Your people have indulged you instead of preventing you,
But if Khalid comes to them you will be abandoned.
Then you will have no stairway to the heavens
And no path to travel in the earth."
[Thumamah bin Uthal, a Companion from the tribe of Musaylimah]1

When Abu Bakr organised the Muslim forces into 11 corps at Zhu Qissa, he appointed Ikrimah, son of Abu Jahl, as the commander of one of them. Ikrimah's orders were to advance and make contact with the forces of Musailima the Liar at Yamamah, but not to get involved in battle with the impostor. Abu Bakr knew better than most of his generals the power and ability of Musailima, and did not wish to risk fighting him with insufficient forces. Since Khalid was his finest general, the Caliph had made up his mind to use him to deal with Musailima after he had finished with the other enemies of Islam.

Abu Bakr's intention in giving Ikrimah this mission was to tie Musailima down at Yamamah. With Ikrimah on the horizon, the Liar would remain in expectation of a Muslim attack and thus not be able to leave his base. With Musailima so committed, Khalid would be free to deal with the apostate tribes of North-Central Arabia without interference from Yamamah. In selecting Ikrimah for this task Abu Bakr had picked a valiant man. Moreover, Ikrimah was anxious to prove his devotion to Islam and atone for his violent hostility to the Holy Prophet before his entry into the new faith.

Ikrimah advanced with his corps and established a camp somewhere in the region of Yamamah. The location of his camp is not known. From this base he kept the forces of the Bani Hanifa under observation while awaiting instructions from the Caliph, and the presence of Ikrimah had the desired effect of keeping Musailima in Yamamah. However, whether or not he had any intention of ever leaving Yamamah we do not know.

When Ikrimah received reports of the defeat of Tulaiha by Khalid, he began to get impatient for battle. The waiting irked his fiery temperament. Ikrimah was a fearless man and a forceful general, but he lacked Khalid's cool judgement and patience-qualities which distinguish the bold commander from the rash one.

The next development that Ikrimah heard of was that Shurahbil bin Hasanah was marching to join him. Shurahbil too had been given a corps by the Caliph with orders to follow Ikrimah, and await further instructions. In a few days Shurahbil would be with him.

Then came news of how Khalid had routed the forces of Salma the queenly leader of men. Ikrimah could wait no longer. Why let Khalid win all the glory? Why wait for Shurahbil? Why not have a crack at Musailima himself?

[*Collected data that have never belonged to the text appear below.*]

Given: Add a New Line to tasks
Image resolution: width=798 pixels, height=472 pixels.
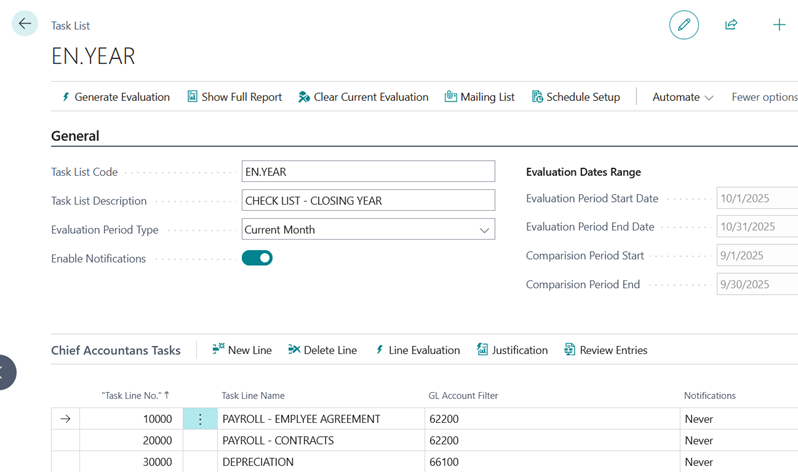Looking at the screenshot, I should click(242, 350).
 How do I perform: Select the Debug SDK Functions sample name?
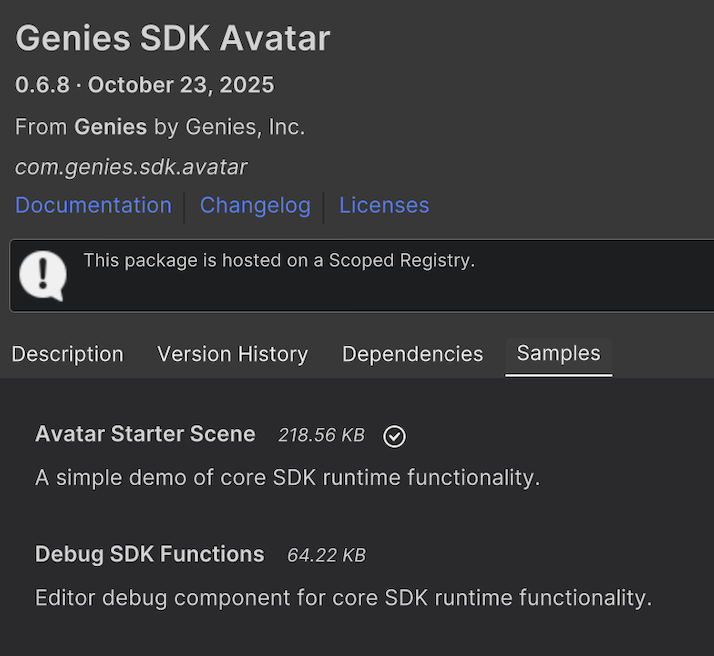[x=149, y=554]
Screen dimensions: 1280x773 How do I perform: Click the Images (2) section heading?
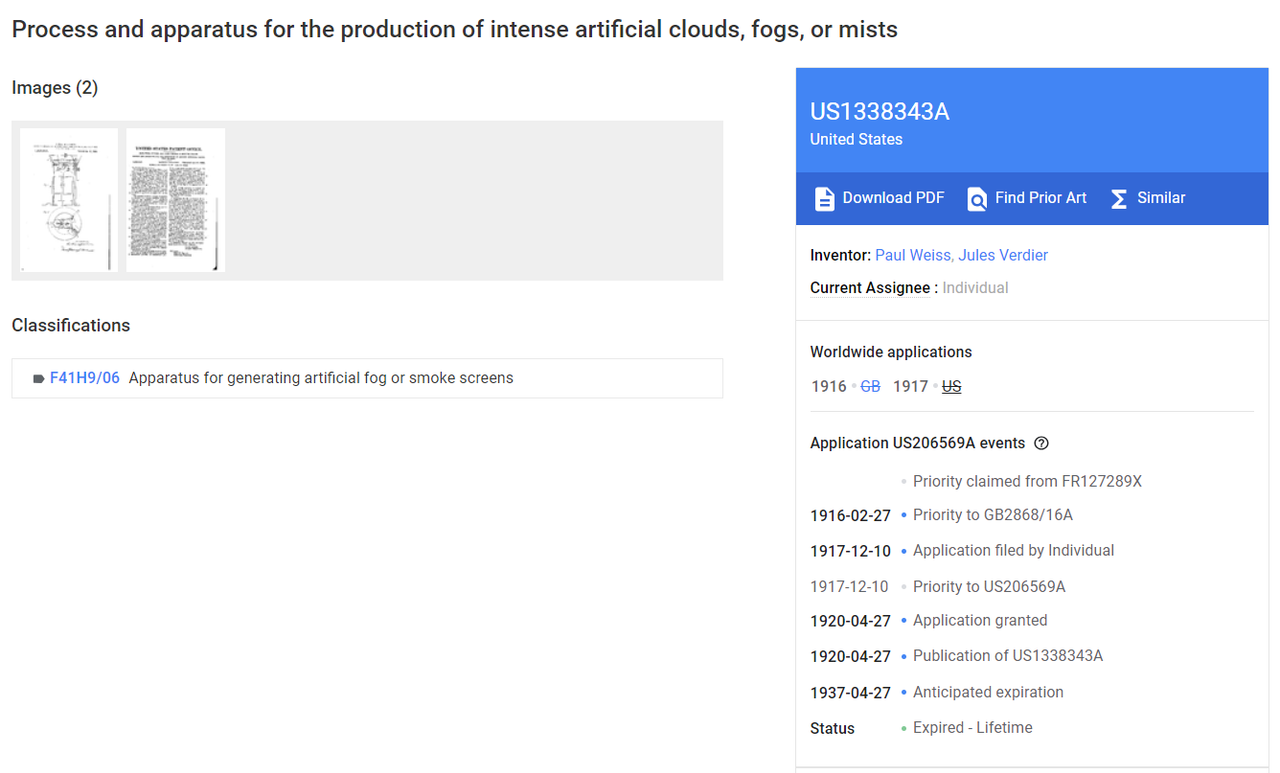point(55,88)
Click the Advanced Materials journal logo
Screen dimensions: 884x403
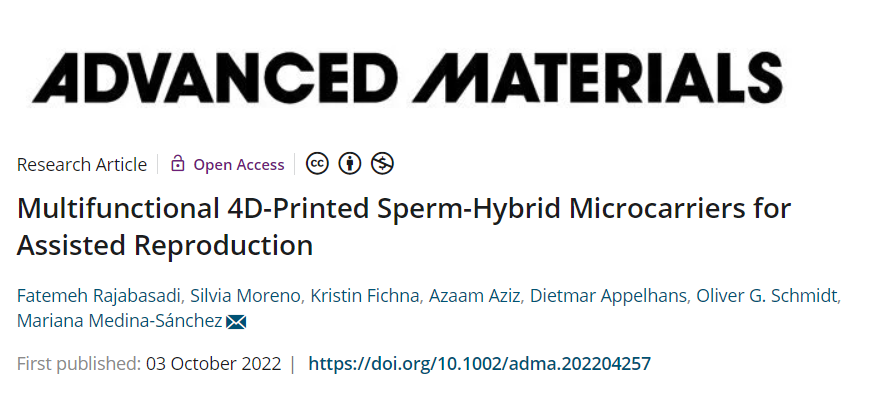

If he could defeat Musailima single-handed, he would win glory and renown such as would eclipse the achievements of all the others. And what a delightful surprise it would be for the Caliph! Ikrimah set his corps in motion. This happened at the end of October 632 (end of Rajab, 11 Hijri).

A few days later he was back in his camp, having received a sound thrashing from Musailima. Chastened and repentant, he wrote to Abu Bakr and gave him a complete account of his actions, including the inglorious outcome. Shurahbal also heard the bad news and stopped some distance short of Ikrimah's camp.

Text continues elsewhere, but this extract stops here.